В коридоре (если закрыть глаза — он мог вспомнить каждый шаг по нему) послышались сразу несколько голосов. Минуты шли. Одна. Другая. Третья. На кухню быстро вошла ещё даже молодая, хотя и с сильной сединой женщина в деловом довоенном костюме. За нею виднелись другие обитатели дома, но он не замечал их — пожалуй, даже не видел.
— Вы что-то знаете о Коле? — спросила женщина неестественно высоким голосом. — Ну не молчите же, вы…

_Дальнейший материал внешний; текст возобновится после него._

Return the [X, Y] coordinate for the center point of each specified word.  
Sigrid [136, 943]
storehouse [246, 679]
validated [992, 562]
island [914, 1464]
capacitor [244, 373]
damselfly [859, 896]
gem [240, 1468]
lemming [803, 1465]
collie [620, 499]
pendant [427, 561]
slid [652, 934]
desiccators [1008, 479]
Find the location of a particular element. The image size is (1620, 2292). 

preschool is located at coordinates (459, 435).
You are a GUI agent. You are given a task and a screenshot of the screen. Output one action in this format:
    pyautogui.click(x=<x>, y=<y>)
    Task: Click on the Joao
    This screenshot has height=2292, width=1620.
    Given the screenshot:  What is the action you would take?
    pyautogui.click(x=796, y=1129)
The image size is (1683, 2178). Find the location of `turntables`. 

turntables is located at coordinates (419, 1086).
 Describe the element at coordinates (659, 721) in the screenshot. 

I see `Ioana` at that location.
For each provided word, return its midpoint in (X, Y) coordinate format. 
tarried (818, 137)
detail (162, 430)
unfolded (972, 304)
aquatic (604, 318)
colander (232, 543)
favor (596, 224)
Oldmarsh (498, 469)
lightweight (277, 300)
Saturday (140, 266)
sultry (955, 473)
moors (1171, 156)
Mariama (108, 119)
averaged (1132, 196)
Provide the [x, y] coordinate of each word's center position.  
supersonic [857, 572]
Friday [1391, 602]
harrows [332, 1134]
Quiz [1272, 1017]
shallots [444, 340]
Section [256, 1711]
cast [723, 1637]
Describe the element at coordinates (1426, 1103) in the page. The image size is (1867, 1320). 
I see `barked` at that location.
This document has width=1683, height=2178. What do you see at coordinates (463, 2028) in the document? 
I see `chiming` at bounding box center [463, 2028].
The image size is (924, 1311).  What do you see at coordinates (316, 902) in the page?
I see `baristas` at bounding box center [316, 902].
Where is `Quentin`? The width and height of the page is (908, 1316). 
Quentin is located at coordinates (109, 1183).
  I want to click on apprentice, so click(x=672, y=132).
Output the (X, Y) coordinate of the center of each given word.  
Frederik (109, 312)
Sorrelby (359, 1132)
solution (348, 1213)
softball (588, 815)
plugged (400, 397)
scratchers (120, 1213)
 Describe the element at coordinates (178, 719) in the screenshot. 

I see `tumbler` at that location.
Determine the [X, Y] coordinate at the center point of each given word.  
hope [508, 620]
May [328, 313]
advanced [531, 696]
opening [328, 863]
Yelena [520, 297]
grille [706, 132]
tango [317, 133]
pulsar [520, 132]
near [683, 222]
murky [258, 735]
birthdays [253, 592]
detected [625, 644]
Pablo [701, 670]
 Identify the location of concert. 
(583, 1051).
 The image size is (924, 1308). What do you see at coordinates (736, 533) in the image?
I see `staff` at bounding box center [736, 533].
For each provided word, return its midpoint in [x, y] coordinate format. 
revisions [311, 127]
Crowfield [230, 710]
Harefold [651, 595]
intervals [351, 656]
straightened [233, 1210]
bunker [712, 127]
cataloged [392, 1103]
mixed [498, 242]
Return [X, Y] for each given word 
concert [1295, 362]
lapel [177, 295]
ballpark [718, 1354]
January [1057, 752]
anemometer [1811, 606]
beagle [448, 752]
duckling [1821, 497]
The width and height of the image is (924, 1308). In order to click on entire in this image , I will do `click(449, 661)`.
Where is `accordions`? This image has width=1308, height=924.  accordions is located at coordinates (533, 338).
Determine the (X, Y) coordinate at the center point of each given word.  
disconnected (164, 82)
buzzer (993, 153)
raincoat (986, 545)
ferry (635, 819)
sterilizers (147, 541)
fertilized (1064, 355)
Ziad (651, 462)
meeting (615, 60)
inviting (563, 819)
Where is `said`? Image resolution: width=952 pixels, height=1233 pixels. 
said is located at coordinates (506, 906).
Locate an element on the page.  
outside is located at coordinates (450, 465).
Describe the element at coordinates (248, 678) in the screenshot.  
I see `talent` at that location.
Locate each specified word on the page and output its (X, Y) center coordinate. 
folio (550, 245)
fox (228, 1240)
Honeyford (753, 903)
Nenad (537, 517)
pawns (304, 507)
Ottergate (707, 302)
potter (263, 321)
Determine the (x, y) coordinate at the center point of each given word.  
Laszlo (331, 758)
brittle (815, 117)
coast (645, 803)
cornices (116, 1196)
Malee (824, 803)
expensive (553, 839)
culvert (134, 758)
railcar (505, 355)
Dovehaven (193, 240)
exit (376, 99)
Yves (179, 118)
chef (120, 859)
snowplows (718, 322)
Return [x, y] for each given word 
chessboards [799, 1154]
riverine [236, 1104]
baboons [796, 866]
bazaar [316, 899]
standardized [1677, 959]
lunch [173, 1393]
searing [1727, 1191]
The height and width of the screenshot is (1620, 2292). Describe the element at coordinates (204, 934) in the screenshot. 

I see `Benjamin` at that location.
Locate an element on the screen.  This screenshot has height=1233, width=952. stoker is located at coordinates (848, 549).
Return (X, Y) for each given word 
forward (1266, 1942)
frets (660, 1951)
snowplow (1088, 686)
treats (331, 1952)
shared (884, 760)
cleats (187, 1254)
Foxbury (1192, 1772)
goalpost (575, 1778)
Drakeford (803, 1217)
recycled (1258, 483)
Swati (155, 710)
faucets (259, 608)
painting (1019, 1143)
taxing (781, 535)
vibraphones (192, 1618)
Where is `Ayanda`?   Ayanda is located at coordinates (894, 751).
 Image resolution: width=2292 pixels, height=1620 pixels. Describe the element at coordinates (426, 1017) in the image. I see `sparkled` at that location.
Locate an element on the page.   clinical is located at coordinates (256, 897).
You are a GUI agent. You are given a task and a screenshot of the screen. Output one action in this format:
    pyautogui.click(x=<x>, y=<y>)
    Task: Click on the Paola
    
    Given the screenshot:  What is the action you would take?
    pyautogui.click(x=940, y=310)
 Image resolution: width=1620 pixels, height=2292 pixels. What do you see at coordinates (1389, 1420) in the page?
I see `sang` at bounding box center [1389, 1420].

Ахнув, он покачнулся, чувствуя, как опрокидывается, леденеет, идёт трещинами и осыпается в распахнувшуюся чёрную бездну мир. И, уже падая грудью на стол, услышал — далеко-далеко — крик:
— Маленький мой!..
…От костюма пахло — очень-очень слабо, но ощутимо — французскими духами. Он перебирал складки ткани, не в силах оторваться, отстраниться хоть на миг. Краем целого глаз видел, как мальчик и девочка лет по 8–9 замерли, недоумённо глядя, по обе стороны от Маши. Как рослый белобрысый юноша — тоже в костюме — неотрывно смотрит на него
и шевелит губами, произнося — пока беззвучно, но узнаваемо уже: "Ник?!."
И как не сводит глаз с него — неверяще и почти обморочно — высокая девушка с тугой тёмно-русой косой, переброшенной на грудь. Смотрит, перебирая эту косу, словно пытаясь добраться до спрятавшихся воспоминаний.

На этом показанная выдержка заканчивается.